Imagine a web platform which allowed you pull apart and analyse national power usage like a giant Lego set. Sound hard? It’s this guy’s job to build it. Adam Berry is the Energy Research Group Leader of the CSIRO Grids and Energy Efficiency Systems Program.
Dr Berry leads a group of computer scientists, engineers and economists focused on the efficient integration, operation and planning of Australia’s energy systems, from small-scale air-conditioning to the national networks.
In a few words, what is the energy use data model?
CSIRO’s Energy Use Data Model (EUDM) will be a central web platform to capture Australia’s energy use, including half-hourly energy consumption, demographics, building characteristics, appliance uptake, weather and more. It will provide a way to connect all those pieces of data together to detail what influences, drives and predicts Australia’s energy behaviour.
Why has this vital piece of the energy puzzle been missing for so long?
At the moment, energy data is held by numerous parties, formatted to different standards and access is often poor or restricted.
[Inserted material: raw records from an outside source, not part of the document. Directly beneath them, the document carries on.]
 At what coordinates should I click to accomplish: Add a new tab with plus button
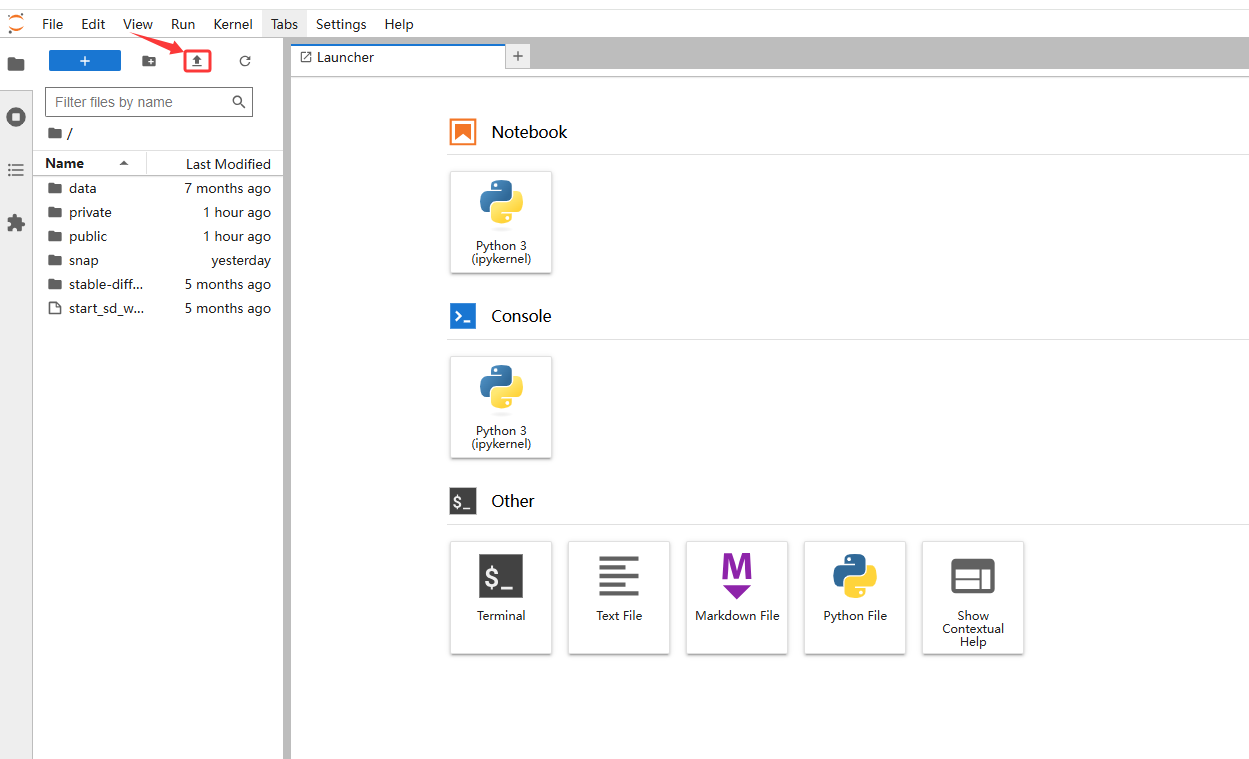(518, 57)
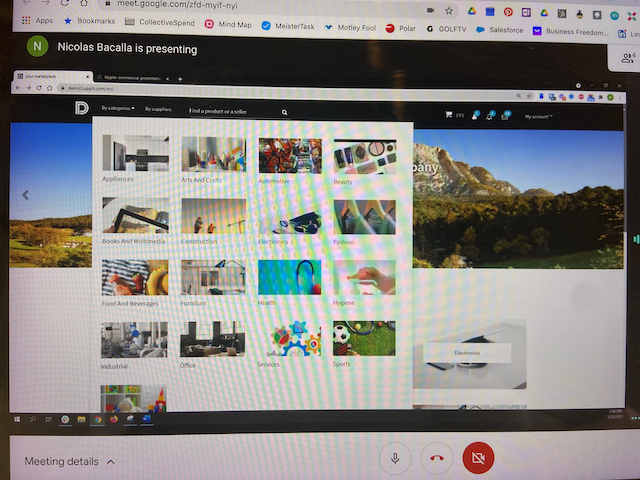Click the product or seller search field
This screenshot has height=480, width=640.
point(230,112)
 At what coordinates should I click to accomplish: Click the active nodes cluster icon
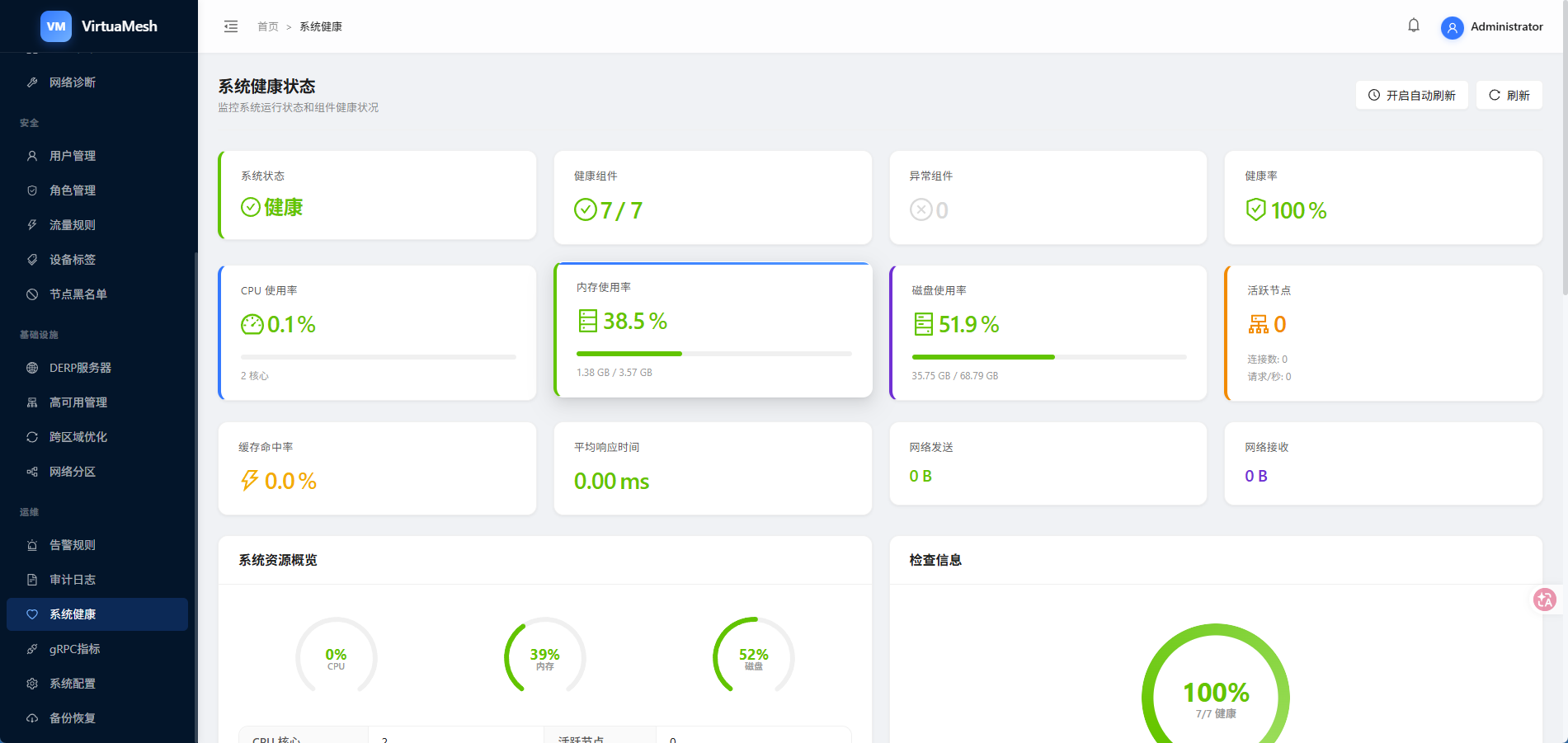pyautogui.click(x=1258, y=324)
EUDM won’t just collect and publish existing data – it will deliver new datasets as well.
Who will get the most out of it?
EUDM is ultimately a one-stop shop for critical energy-use data. It will help government, industry, energy researchers, policy makers, regulators, market operators and consumers explore how we are using energy in Australia, from individual energy users to large-scale populations. The majority of data will be accessible to anyone – from energy consumers looking to understand how they use energy, to innovators looking to understand how the next amazing energy product could deliver value. However, the main audience is energy researchers.
Will it favour renewables or treat all sources equally?
The focus of EUDM is on end-use. However, with a core component of contemporary Australian end-use being local generation, we will cover how that influences the behaviour of households and businesses. There is plenty of solar data available but not enough of it helps us understand how gross solar output changes over time in the real-world, what factors best predict uptake and how our energy consumption behaviour transforms after solar is installed; for example, does energy consumption increase once a solar panel is installed?
Why are demographics important in understanding energy use?
We know surprisingly little about the energy consumption of Australian households. By linking household characteristics such as demographics, building type and appliance usage, we can help to forecast future energy use, understand how electricity prices affect consumers and see where energy products and services can deliver the most value.
Will a data model encourage energy efficiency or optimal supply of energy, or a little of both?
Accurate energy data will help us better understand Australian energy consumers and consumption. If we know our consumers, we are more likely to get every part of the energy system right – from energy efficiency through to optimal supply.
Including energy from renewables in forecasting supply will involve forecasting the weather, but how good are we at doing that?
EUDM will provide data that will improve energy forecasting by better explaining the links between energy consumer behaviour and weather. Importantly, if we link real observed solar PV output with accurate weather data, we can better understand how distributed small-scale renewables operate in the real-world and therefore forecast their impact and performance.
Who will be able to use the platform?
The EUDM platform will be a website available to anyone, but it is ultimately designed for energy researchers with a strong technical base. If you love energy data, you will love the EUDM – it is a platform built for data geeks like me!
What are some gaps you anticipate seeing when all the data is in one place?
Early on, the key gaps will likely be gross solar PV data (we will have plenty of net solar data, but gross is more difficult to acquire) and data for those living off the grid or in remote micro-grid environments. We are always looking for more data – so if EcoGeneration readers have a great source, I really do encourage them to reach out to us!
How did you end up in the job?
My whole career has been about data. My background is in computer science and artificial intelligence, which is really about how we use data to make the right choices. At CSIRO, we have always been passionate about getting the evidence right so we are a great fit for this sort of work.